Copy exactly the lines of the material below that run from the one containing "This screenshot has height=566, width=571." through the one containing "Open the Niko display name". Copy no other lines.
╭─ DATA SUPPLIED
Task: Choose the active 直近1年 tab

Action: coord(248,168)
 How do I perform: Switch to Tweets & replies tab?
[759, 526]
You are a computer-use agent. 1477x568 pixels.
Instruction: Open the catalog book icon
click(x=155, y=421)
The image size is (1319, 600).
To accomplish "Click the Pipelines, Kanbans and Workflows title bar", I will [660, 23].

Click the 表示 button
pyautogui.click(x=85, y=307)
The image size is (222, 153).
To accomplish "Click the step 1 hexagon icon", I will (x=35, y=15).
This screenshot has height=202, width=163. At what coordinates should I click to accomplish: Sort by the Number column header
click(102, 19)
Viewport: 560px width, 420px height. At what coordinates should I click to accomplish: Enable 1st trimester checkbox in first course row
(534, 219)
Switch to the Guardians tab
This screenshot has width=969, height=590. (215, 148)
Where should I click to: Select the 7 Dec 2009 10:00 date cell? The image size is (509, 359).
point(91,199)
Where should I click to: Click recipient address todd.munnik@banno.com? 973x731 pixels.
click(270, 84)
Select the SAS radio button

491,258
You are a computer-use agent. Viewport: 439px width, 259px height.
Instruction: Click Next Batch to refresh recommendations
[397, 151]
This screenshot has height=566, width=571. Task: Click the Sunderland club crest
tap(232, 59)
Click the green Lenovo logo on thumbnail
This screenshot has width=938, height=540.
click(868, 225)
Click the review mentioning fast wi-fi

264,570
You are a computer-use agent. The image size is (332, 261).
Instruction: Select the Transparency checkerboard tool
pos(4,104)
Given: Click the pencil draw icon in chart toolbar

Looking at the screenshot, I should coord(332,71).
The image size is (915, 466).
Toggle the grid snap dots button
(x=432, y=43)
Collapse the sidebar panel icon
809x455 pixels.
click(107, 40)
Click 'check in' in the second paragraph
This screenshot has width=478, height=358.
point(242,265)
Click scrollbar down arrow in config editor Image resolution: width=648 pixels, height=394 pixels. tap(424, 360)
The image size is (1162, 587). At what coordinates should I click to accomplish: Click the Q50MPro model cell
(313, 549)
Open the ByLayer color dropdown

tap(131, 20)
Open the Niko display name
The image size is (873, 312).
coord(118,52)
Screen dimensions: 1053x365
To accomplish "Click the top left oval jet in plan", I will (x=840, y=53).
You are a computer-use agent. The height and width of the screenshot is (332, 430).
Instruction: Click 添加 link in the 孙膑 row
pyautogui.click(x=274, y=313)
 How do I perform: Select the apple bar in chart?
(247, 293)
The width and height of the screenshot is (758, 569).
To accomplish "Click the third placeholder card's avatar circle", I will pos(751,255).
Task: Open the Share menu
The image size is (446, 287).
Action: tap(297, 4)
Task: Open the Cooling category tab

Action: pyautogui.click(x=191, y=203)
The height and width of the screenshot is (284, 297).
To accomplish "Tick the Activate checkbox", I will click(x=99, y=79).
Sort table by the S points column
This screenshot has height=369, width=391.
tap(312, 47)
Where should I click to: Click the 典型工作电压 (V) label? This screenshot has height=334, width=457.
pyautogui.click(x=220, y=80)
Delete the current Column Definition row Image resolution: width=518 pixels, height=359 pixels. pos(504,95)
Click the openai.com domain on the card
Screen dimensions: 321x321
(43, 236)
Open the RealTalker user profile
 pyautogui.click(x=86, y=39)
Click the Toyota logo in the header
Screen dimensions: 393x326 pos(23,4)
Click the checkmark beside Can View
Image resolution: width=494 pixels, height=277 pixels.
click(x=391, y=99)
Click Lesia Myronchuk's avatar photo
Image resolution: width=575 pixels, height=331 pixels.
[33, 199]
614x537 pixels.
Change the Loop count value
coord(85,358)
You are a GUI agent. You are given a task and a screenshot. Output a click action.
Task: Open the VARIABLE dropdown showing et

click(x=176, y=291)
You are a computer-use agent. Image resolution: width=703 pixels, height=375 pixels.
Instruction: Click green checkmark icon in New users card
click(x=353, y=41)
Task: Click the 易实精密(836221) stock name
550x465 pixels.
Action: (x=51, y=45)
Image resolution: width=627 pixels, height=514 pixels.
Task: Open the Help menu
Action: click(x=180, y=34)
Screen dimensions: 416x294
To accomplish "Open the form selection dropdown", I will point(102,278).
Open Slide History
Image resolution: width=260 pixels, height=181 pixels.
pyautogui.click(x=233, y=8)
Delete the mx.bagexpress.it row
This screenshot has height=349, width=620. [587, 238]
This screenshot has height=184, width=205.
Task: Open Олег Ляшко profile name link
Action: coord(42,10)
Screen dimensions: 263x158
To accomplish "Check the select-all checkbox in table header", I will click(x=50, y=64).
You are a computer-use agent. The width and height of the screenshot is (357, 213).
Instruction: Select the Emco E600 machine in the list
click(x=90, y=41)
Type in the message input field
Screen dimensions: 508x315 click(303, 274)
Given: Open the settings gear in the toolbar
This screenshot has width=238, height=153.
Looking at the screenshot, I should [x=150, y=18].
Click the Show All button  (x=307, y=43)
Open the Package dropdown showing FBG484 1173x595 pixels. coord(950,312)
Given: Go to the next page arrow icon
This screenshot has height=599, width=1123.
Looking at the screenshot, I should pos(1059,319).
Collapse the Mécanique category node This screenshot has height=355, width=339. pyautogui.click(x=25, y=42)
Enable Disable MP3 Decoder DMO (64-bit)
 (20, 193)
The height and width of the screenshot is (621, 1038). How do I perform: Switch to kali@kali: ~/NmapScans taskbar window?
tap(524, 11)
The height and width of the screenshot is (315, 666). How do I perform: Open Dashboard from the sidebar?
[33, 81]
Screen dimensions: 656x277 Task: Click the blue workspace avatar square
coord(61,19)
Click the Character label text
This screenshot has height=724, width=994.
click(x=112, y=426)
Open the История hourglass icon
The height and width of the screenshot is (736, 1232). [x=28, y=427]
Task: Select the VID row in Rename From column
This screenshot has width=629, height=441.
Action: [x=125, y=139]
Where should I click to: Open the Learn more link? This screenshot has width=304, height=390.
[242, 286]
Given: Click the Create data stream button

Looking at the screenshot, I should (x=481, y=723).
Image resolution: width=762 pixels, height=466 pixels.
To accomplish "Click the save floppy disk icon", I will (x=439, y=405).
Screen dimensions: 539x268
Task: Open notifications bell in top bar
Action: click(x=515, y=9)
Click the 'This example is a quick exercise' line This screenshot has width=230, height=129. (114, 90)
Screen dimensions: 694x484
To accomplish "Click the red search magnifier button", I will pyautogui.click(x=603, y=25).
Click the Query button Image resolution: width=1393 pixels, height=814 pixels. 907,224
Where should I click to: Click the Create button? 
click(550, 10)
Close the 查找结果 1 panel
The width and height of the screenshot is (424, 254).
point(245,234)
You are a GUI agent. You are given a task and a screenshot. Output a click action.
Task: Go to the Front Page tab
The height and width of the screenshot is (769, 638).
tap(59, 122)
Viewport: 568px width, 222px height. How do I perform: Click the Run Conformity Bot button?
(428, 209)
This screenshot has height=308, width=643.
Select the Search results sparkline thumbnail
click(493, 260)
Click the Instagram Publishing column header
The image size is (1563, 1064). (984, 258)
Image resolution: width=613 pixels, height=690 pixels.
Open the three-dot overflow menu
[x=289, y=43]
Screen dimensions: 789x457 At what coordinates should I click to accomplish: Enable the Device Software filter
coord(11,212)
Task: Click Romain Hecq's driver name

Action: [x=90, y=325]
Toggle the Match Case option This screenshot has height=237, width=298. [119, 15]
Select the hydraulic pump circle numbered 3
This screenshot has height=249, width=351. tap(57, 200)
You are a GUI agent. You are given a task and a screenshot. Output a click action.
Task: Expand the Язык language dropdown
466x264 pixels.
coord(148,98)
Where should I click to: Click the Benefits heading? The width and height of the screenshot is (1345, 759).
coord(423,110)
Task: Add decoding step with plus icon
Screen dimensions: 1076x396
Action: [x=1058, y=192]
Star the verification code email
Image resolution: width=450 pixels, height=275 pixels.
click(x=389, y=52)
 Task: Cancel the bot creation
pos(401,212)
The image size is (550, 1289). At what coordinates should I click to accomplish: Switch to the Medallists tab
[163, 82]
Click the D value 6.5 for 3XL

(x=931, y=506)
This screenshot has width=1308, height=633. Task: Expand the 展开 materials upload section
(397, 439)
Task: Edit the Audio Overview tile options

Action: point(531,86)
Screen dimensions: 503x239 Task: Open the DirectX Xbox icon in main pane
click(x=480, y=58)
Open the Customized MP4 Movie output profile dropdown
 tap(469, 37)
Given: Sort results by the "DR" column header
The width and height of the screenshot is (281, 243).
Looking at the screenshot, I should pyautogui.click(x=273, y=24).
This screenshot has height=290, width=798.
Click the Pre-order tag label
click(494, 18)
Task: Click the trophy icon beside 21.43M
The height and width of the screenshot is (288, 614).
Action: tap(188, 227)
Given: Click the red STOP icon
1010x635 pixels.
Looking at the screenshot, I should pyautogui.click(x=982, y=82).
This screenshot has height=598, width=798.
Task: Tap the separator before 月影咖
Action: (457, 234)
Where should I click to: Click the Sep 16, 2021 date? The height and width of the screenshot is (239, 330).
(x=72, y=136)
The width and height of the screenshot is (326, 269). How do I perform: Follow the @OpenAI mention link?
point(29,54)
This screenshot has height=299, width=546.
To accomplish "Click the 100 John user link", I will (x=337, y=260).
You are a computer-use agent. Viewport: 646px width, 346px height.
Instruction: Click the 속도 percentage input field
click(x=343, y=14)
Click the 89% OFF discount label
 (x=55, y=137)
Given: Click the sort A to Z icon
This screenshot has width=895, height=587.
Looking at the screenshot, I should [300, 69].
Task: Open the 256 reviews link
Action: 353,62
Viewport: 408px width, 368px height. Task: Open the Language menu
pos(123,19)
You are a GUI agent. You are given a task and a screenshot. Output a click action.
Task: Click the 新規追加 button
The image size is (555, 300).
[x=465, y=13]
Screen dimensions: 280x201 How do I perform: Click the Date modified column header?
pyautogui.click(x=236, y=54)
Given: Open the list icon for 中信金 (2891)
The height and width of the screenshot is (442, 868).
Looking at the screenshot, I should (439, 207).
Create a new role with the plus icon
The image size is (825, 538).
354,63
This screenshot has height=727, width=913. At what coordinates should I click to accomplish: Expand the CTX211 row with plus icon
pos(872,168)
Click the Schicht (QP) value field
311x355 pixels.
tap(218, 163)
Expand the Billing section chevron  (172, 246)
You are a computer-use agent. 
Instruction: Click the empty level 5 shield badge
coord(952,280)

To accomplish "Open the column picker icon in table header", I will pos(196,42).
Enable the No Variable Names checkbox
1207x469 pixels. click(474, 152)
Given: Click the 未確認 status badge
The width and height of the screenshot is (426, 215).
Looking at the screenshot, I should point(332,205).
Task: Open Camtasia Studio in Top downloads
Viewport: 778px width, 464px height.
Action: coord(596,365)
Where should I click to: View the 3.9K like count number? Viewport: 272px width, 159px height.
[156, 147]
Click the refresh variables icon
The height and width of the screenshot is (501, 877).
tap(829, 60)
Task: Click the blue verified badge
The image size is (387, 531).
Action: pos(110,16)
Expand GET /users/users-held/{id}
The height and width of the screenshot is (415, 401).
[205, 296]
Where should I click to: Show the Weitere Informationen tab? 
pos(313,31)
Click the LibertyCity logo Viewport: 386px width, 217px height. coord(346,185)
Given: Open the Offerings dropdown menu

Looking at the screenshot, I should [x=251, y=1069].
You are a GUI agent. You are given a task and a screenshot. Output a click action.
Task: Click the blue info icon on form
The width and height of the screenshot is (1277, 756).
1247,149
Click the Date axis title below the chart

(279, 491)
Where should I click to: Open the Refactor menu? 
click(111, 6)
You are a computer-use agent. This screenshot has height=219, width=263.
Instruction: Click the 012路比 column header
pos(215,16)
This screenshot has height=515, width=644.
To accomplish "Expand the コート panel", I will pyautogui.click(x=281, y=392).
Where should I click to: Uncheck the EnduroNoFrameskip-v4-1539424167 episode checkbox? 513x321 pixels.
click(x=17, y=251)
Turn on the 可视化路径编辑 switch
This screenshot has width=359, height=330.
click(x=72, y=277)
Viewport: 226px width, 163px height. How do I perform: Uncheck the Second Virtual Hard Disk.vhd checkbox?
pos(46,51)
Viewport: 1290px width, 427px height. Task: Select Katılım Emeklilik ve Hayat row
╰─
WRITTEN ANSWER:
This screenshot has height=566, width=571. Task: Click the Sunderland club crest
tap(232, 59)
Click the green Lenovo logo on thumbnail
This screenshot has width=938, height=540.
click(868, 225)
Click the review mentioning fast wi-fi

264,570
You are a computer-use agent. The image size is (332, 261).
Instruction: Select the Transparency checkerboard tool
pos(4,104)
Given: Click the pencil draw icon in chart toolbar

Looking at the screenshot, I should coord(332,71).
The image size is (915, 466).
Toggle the grid snap dots button
(x=432, y=43)
Collapse the sidebar panel icon
809x455 pixels.
click(107, 40)
Click 'check in' in the second paragraph
This screenshot has width=478, height=358.
point(242,265)
Click scrollbar down arrow in config editor Image resolution: width=648 pixels, height=394 pixels. tap(424, 360)
The image size is (1162, 587). At what coordinates should I click to accomplish: Click the Q50MPro model cell
(313, 549)
Open the ByLayer color dropdown

tap(131, 20)
Open the Niko display name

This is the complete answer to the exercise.